Personally, I’m curious when exactly a victim becomes a perpetrator. It seems as if it is as soon as one is old enough to be put in juvenile hall.
Because there is so much out there encouraging “justice” and the assurance that the good guy beats the bad guy, I am always amazed when I hear about people who have decided to forgive a person who has deeply hurt them, their family, or their culture. Take for instance the celebrity Jennifer Hudson. Her mother, brother, and nephew were all murdered, yet she still offered the killer her forgiveness. I think that is amazing.

Obviously there is a difference between forgiving and forgetting and by no means am I advocating for people to forget the pain they have experienced, whether it be because of their own actions or the actions of another. However, I truly believe that if people restrain from giving forgiveness they can’t move on. Granted, some situations are easier to forgive than others.
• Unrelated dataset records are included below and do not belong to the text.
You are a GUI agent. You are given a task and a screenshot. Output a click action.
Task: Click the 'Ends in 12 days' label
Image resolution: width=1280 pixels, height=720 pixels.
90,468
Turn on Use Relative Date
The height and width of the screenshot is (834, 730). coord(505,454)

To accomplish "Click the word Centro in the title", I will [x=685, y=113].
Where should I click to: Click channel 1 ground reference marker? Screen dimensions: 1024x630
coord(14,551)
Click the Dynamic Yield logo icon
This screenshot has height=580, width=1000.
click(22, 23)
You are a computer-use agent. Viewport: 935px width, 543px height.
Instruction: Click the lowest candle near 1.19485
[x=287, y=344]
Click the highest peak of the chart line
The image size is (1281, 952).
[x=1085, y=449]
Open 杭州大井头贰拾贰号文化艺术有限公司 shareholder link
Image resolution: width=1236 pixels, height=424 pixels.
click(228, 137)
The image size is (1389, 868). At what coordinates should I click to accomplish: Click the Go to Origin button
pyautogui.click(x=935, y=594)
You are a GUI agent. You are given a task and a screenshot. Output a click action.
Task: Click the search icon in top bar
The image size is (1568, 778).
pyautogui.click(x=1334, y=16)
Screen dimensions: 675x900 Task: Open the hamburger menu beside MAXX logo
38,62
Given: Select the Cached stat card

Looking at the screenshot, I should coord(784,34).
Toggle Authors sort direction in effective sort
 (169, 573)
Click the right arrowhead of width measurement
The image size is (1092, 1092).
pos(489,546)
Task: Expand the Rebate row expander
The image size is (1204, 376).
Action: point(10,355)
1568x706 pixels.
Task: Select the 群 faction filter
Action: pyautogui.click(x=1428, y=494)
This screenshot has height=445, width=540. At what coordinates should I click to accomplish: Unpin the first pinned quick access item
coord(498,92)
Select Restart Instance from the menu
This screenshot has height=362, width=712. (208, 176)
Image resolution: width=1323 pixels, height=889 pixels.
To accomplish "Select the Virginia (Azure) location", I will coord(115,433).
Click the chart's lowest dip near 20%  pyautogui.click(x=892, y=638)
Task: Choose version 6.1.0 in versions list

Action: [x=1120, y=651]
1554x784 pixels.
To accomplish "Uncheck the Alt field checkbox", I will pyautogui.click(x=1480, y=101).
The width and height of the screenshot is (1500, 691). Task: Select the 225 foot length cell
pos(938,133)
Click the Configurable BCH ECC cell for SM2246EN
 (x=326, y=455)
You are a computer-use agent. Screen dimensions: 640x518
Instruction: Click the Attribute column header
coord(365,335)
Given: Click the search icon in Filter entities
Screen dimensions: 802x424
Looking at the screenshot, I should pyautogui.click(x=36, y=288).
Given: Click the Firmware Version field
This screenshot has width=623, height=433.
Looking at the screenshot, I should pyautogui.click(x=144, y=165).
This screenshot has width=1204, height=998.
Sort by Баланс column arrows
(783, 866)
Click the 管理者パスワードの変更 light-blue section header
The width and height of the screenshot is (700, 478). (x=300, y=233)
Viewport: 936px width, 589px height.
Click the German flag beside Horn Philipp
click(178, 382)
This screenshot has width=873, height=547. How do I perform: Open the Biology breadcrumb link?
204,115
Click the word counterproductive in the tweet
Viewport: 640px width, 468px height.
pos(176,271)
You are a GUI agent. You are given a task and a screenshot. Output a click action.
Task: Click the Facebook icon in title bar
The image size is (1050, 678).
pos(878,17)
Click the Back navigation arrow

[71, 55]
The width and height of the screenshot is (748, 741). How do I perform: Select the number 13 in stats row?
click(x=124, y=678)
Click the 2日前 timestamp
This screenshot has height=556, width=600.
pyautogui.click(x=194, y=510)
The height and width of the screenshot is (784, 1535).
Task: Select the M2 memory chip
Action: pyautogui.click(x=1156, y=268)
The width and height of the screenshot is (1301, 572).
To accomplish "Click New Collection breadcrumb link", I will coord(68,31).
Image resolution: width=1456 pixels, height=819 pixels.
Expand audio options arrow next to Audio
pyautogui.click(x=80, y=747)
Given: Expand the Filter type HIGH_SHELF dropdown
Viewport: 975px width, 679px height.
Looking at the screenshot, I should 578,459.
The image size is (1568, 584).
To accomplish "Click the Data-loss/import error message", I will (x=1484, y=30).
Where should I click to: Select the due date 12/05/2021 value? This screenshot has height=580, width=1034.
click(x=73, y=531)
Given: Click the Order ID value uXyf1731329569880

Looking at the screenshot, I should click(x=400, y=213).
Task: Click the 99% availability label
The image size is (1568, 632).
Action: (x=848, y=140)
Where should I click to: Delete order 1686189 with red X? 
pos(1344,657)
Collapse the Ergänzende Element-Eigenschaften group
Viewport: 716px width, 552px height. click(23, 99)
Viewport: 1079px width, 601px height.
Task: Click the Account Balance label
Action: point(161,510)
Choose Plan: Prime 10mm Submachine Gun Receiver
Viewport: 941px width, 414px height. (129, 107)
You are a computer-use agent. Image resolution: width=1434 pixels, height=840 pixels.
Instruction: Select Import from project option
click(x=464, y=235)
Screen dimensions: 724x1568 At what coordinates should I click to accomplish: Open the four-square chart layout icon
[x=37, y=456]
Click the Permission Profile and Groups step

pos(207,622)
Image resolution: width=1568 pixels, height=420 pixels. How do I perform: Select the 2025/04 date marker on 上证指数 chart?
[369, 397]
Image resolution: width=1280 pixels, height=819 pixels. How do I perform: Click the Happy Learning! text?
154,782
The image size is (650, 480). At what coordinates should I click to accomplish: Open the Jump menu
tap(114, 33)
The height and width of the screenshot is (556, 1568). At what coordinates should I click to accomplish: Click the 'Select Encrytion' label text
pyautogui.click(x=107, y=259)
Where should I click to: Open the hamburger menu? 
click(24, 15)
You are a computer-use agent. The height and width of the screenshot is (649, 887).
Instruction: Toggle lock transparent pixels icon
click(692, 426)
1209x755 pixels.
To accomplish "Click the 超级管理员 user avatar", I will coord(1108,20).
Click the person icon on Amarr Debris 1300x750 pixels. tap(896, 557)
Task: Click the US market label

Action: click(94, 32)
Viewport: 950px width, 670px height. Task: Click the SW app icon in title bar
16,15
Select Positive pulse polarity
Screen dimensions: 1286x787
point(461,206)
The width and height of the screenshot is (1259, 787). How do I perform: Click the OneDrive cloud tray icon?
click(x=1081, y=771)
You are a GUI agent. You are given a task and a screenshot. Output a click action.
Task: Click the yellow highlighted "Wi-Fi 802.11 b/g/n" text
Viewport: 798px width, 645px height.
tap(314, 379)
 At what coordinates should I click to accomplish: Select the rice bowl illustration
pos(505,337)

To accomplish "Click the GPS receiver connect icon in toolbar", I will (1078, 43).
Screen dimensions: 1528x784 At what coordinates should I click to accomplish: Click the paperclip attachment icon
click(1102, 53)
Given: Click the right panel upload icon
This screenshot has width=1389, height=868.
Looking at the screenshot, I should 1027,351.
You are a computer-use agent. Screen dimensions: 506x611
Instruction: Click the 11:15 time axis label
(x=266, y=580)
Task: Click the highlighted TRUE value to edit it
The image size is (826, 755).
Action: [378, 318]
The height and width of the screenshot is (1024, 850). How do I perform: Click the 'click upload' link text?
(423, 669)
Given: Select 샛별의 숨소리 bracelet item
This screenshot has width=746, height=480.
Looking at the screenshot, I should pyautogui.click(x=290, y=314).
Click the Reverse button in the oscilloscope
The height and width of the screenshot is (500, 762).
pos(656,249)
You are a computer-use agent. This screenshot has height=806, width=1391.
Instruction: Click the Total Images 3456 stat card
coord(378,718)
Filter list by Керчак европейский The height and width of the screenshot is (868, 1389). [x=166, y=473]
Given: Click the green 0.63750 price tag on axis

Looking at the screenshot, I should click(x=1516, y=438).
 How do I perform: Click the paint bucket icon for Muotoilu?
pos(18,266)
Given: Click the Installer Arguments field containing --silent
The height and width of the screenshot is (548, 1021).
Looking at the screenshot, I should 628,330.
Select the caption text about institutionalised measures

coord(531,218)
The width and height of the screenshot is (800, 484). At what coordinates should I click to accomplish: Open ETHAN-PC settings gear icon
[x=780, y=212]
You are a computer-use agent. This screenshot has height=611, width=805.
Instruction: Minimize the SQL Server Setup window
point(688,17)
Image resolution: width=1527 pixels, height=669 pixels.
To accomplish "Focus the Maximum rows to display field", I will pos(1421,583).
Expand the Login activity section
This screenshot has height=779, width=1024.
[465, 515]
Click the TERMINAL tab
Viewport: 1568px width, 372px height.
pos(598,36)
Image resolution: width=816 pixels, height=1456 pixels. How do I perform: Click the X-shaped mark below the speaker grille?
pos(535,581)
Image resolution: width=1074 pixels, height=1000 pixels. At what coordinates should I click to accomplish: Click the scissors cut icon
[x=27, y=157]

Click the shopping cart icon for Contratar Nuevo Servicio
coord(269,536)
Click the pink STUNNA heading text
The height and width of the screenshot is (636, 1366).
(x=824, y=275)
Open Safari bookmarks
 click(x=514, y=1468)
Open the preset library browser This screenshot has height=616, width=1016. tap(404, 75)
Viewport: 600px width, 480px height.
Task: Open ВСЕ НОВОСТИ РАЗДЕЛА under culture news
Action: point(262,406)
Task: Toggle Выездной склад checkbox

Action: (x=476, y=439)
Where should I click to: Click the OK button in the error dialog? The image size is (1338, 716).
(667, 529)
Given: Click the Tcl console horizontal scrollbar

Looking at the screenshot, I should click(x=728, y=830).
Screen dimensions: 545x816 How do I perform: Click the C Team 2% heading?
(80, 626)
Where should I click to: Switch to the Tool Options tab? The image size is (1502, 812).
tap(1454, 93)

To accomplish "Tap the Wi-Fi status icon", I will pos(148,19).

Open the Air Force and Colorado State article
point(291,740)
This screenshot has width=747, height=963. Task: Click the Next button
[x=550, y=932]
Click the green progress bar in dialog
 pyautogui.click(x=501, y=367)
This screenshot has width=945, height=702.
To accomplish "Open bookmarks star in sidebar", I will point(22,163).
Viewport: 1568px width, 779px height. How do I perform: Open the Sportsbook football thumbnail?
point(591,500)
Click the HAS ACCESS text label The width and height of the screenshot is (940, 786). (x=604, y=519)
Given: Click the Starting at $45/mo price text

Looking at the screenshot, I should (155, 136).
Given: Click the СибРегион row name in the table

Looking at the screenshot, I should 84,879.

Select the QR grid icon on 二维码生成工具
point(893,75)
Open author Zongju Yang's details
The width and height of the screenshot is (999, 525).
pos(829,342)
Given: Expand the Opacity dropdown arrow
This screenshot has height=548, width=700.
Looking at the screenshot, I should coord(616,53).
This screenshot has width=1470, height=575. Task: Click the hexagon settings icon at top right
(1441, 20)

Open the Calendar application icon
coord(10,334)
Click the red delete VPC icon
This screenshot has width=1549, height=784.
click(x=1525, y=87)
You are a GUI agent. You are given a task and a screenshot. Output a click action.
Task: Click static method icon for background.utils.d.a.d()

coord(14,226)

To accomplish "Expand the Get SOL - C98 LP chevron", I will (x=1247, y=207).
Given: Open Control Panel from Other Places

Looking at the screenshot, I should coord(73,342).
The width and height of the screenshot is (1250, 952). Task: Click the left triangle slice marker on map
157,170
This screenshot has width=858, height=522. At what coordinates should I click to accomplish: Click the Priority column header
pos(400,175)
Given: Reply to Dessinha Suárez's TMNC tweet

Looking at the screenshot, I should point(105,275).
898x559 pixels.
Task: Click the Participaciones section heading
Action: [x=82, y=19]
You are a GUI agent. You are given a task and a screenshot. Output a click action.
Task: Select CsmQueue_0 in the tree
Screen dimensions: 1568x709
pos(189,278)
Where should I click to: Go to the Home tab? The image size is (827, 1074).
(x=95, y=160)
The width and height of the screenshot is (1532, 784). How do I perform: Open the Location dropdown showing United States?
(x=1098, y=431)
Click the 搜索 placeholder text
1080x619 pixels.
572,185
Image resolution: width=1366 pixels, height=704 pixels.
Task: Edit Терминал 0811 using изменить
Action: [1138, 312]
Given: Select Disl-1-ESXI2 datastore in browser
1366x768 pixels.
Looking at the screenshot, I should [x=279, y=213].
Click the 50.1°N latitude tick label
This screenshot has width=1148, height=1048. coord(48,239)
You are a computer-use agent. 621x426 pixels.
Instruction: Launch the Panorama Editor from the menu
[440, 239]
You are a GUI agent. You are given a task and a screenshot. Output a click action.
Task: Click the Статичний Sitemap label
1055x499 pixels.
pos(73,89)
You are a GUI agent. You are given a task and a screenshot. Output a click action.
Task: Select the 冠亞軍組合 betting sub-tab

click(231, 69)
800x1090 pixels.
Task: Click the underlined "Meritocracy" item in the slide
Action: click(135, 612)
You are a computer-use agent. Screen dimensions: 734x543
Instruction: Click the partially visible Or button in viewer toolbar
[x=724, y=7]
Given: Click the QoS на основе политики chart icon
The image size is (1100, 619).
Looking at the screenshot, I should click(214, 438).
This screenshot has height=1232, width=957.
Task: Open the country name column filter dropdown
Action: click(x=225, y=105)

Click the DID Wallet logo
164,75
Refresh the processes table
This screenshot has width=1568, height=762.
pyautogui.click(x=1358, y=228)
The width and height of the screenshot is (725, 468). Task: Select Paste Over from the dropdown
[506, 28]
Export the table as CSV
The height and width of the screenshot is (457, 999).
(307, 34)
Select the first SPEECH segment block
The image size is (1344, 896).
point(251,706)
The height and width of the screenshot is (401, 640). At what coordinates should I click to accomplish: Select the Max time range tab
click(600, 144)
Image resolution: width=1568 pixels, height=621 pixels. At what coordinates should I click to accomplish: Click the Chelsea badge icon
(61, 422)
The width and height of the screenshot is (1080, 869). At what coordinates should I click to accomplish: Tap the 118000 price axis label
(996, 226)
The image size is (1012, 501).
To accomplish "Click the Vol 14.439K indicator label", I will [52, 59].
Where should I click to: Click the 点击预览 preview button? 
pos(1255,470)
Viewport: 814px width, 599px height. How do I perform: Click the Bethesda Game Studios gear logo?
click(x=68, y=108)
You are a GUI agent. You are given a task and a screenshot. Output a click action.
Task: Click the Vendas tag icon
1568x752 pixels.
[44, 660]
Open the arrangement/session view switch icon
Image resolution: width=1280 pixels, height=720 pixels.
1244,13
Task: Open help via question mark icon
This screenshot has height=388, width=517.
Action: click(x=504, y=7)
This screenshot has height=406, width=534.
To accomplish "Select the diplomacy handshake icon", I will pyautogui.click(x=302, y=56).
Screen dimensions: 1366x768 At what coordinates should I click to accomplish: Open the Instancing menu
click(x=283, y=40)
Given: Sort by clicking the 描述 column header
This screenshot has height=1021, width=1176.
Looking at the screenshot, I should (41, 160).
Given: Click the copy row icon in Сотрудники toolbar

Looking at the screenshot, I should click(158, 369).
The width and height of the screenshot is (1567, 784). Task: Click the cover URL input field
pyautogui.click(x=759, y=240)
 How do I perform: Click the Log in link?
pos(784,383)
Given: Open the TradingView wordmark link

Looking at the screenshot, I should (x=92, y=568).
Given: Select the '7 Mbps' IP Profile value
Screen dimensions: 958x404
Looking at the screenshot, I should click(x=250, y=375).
Consider the following video


Know all and you will pardon all.
Thomas a Kempis

He who cannot forgive breaks the bridge over which he himself must pass.
George Herbert

There is no revenge so complete as forgiveness.
Josh Billings

The day the child realizes that all adults are imperfect, he becomes an adolescent; the day he forgives them, he becomes an adult; the day he forgives himself, he becomes wise.
Alden Nowlan

To err is human, to forgive, divine.